AMD Lifts The Hood On Bulldozer At ISSCC
According to AMD Fellow Tim Fischer, Bulldozer was designed from the ground up to reduce power consumption. He writes:
Changes in clocking, latching, power management and on-chip memories are part of the comprehensive circuit updates incorporated into Bulldozer. These are detailed in the paper, along with significant power reduction improvements, including clock gating, a new low-power flop design, and L1 cache power improvements.

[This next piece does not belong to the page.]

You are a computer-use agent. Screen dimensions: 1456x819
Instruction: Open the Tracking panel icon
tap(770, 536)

AMD's high-level Bulldozer diagram, showing the independent integer units and shared FPU
These changes should have a significant impact on AMD's entire product line. Both desktop and Opteron-based chips will be more finely tuned. This should allow AMD to better meet the needs of both ultra-low power and high-performance market segments. As for the chip's performance, Fischer states:
High performance computing relies heavily on vector (packed integer) and floating point operations, both handled in the FPU. Bulldozer was designed to execute these operations at higher performance and using less power than the current generation of microprocessors. Key to Bulldozer’s performance and power improvements are FPU changes, including completely redesigned arithmetic units and control structures. As previously described... the Bulldozer FPU supports new instructions including SSSE3, SSE4.1, SSE4.2, AVX, AES, and advanced Multiply-Add/Accumulate operations.

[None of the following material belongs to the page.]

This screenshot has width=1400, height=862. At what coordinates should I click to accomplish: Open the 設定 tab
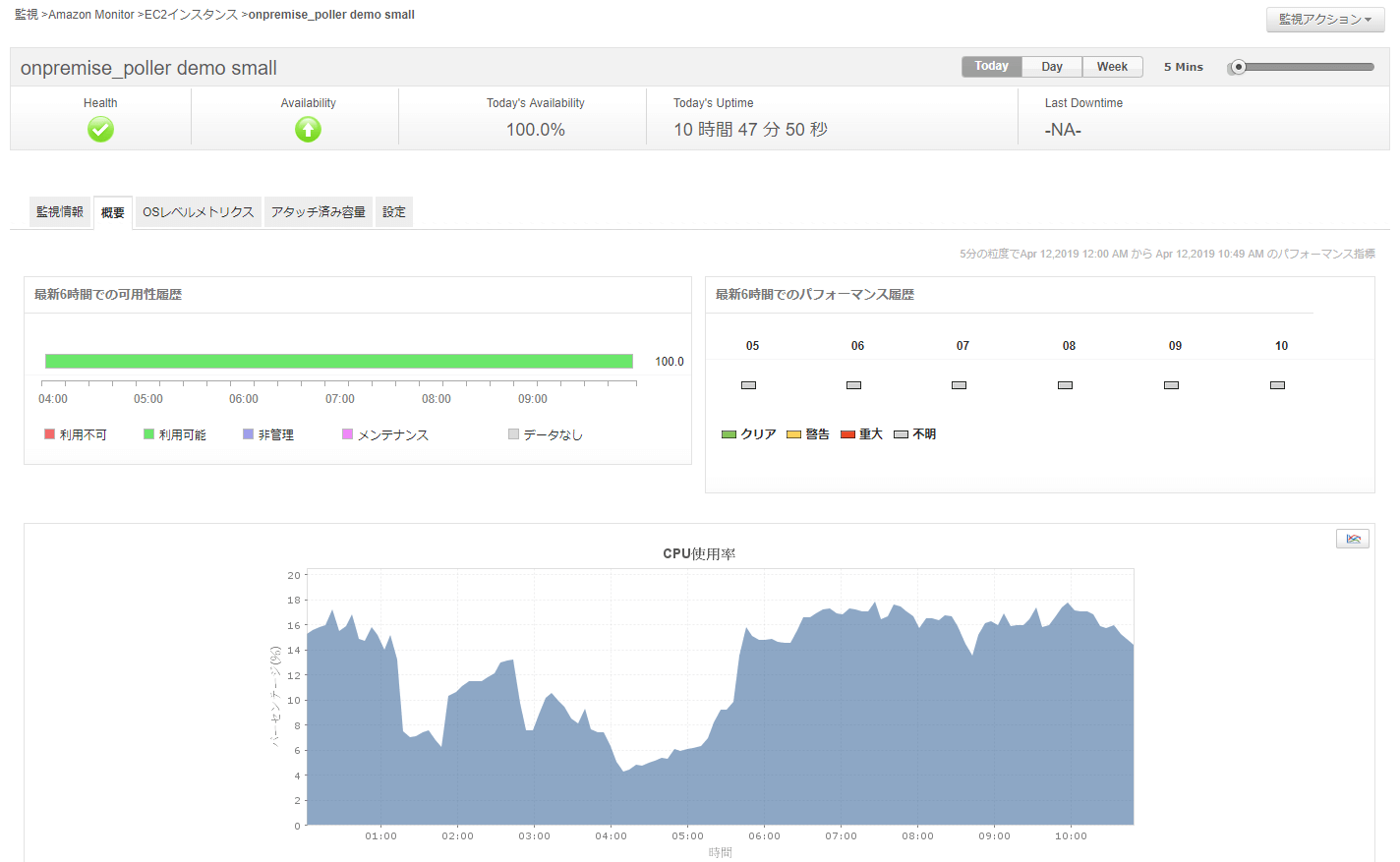tap(394, 212)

The lower-level, more detailed diagram. AMD claims that each Bulldozer module contains "two tightly linked processor cores." In reality, the module contains something like 1.5 - 1.8 CPU cores which are linked together and operate using chip-multithreading, or CMT.
Just The Facts
Based on the data AMD has released to date it's clear that Bulldozer will offer better power management and performance than what we've previously seen in K10. More importantly, at least for AMD's profit margin, it offers these advantages on a significantly smaller die than a traditional quad core. This means AMD can build more processors on a single wafer, thus lowering its cost of goods sold.

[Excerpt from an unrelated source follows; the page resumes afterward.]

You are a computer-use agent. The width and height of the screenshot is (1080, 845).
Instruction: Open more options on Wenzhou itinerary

We can safely assume that Bulldozer will outperform Phenom II and current Opterons both in terms of performance-per-watt and raw performance. There may be a few corner cases where the "true" quad-cores outperform Orochi thanks to their individually dedicated FPUs, but Bulldozer's additional features and higher clockspeeds should close the gap.
The bigger question, of course, is whether or not Bulldozer will be able to close the gap with Sandy Bridge. Later presentations at ISSCC may offer insight on this topic, but for now we're still mostly in the dark. It stands to reason that Bulldozer will at least shrink the gap—but how much is still unknown.